• Exercise requirements
Nothing but the lines from the one holding "Task: Click the step 5 number circle" to the final line of the listing below, both included, should be repeated, and each must match exactly. Omit pictures.

Start of Block

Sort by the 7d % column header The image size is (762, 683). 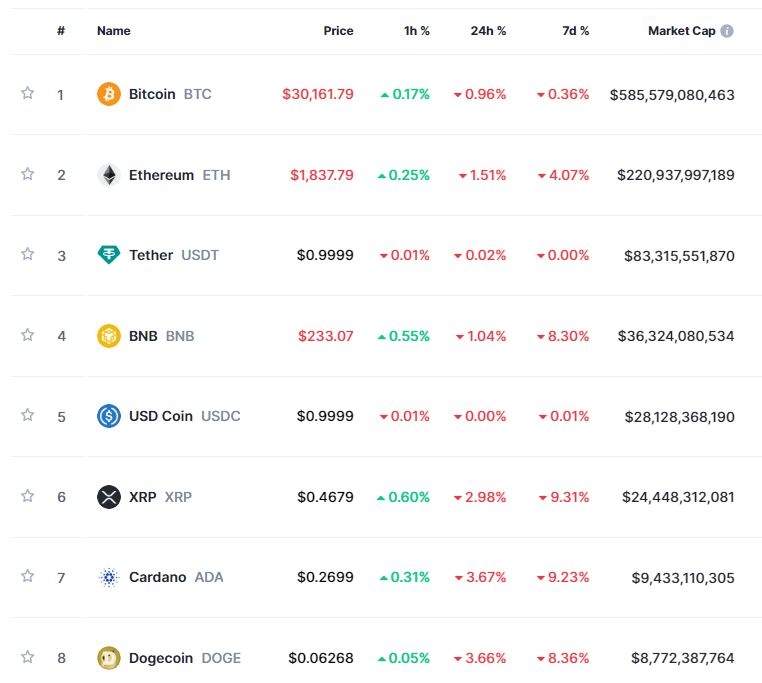point(575,31)
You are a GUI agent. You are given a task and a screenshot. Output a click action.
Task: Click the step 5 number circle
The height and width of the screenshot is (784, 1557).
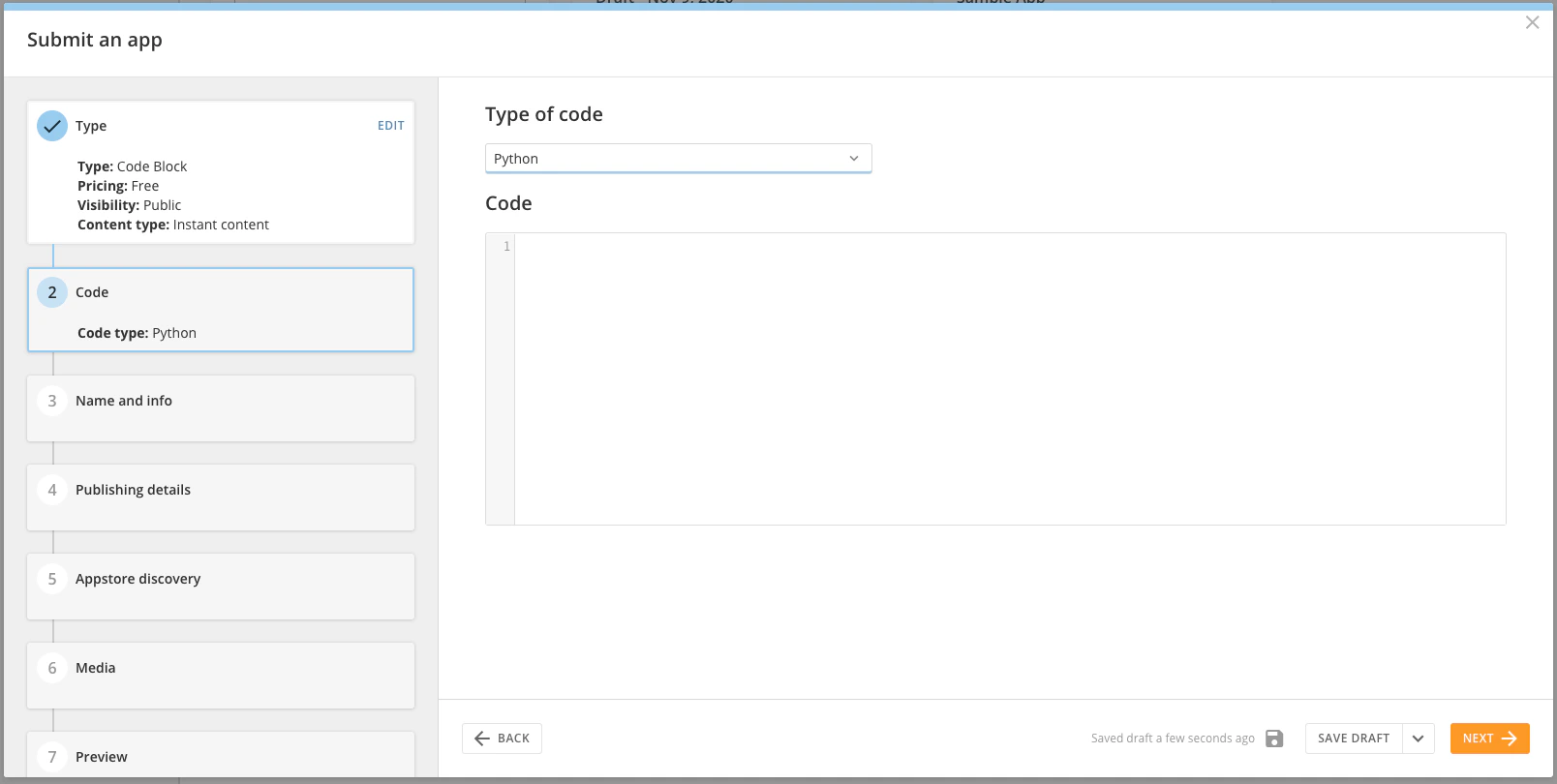pyautogui.click(x=52, y=579)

End of Block

• The completed task
Task: Click the step 5 number circle
The height and width of the screenshot is (784, 1557).
pyautogui.click(x=52, y=579)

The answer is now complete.